Lo si legge nella nota congiunta del presidente della Regione Liguria Giovanni Toti e del sindaco di Genova Marco Bucci, dopo la notizia diffusa ieri sera della bocciatura da parte del Mit al progetto della Gronda autostradale di Genova.

“Il ministro Toninelli boccia il progetto della Gronda autostradale di Genova, dicendo che se ne farà una diversa: sarebbe un danno gigantesco per la città è per la Liguria tutta – si legge nella nota – L’analisi costi benefici  divulgata ieri in modo surreale mentre il governo sta facendo gli scatoloni, non dice affatto che la Gronda sia un progetto non conveniente. Al contrario, se mettiamo in conto anche le penali e i tempi per un nuovo progetto, risulta che il cantiere attuale, che già doveva essere partito e che i cittadini stanno già pagando, è in assoluto l’ipotesi più economica”.

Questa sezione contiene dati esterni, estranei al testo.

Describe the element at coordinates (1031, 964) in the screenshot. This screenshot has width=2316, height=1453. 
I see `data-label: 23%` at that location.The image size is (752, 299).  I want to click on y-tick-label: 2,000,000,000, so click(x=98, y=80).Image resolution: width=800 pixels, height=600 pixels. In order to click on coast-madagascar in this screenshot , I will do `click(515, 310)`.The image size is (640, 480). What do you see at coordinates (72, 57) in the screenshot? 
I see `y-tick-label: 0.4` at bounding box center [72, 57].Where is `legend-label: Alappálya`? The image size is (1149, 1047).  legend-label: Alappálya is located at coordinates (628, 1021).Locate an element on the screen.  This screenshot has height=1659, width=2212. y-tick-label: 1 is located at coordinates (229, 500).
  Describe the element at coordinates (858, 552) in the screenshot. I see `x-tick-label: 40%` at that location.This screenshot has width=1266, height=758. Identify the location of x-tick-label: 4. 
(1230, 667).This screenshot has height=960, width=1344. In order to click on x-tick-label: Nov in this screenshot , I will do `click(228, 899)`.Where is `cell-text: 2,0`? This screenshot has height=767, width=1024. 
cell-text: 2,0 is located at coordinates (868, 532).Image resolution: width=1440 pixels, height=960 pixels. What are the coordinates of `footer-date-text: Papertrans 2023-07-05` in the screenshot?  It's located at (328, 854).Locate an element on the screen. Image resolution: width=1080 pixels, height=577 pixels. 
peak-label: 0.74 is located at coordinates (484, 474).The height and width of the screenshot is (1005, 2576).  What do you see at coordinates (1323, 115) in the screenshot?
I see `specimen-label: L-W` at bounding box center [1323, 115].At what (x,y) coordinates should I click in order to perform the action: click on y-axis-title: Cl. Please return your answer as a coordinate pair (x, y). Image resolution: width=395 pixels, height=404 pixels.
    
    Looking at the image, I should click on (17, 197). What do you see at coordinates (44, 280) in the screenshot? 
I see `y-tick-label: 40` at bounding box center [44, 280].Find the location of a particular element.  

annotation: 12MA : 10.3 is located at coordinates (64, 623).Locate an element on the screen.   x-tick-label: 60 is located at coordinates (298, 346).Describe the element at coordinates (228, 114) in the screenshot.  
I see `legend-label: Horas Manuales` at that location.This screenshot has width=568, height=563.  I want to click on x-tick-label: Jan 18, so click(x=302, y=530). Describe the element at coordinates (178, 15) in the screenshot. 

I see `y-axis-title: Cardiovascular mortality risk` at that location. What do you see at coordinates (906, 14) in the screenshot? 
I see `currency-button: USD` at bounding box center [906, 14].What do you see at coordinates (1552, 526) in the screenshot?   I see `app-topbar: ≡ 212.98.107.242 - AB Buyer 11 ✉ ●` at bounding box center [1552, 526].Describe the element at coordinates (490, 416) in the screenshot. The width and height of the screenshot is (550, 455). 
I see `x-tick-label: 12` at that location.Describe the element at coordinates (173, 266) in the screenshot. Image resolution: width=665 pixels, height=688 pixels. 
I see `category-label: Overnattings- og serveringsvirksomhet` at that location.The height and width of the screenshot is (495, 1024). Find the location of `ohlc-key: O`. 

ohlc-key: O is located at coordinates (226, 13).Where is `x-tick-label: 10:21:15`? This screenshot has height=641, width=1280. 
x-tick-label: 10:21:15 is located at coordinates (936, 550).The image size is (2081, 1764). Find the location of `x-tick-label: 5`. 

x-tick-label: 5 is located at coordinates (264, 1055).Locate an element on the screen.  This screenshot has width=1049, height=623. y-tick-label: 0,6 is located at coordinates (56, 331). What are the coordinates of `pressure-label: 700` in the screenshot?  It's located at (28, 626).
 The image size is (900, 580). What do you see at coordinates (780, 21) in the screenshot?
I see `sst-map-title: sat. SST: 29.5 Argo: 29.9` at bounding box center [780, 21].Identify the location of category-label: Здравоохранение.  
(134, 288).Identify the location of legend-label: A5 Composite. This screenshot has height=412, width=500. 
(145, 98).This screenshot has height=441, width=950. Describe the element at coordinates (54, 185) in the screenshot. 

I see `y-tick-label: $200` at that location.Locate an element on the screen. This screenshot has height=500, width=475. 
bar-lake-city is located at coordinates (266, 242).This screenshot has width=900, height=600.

“È paradossale per un ministro 5 Stelle – scrivono Toti e Bucci – che nell’analisi costi benefici si conteggino anche le minori accise incassate dallo Stato per la minore benzina consumata dai veicoli (ovvero diminuirebbero gli introiti derivanti dalle accise). Non c’è che dire, una straordinaria coscienza ambientale per un partito che del “climate change” ha fatto la propria bandiera. Solo l’arroganza dei grillini può pensare di bloccare un progetto già approvato da tutte le associazioni di categoria, dai sindacati, dagli operatori portuali e frutto di un dibattito pubblico durato quasi 15 anni (per colpa del Pd)”.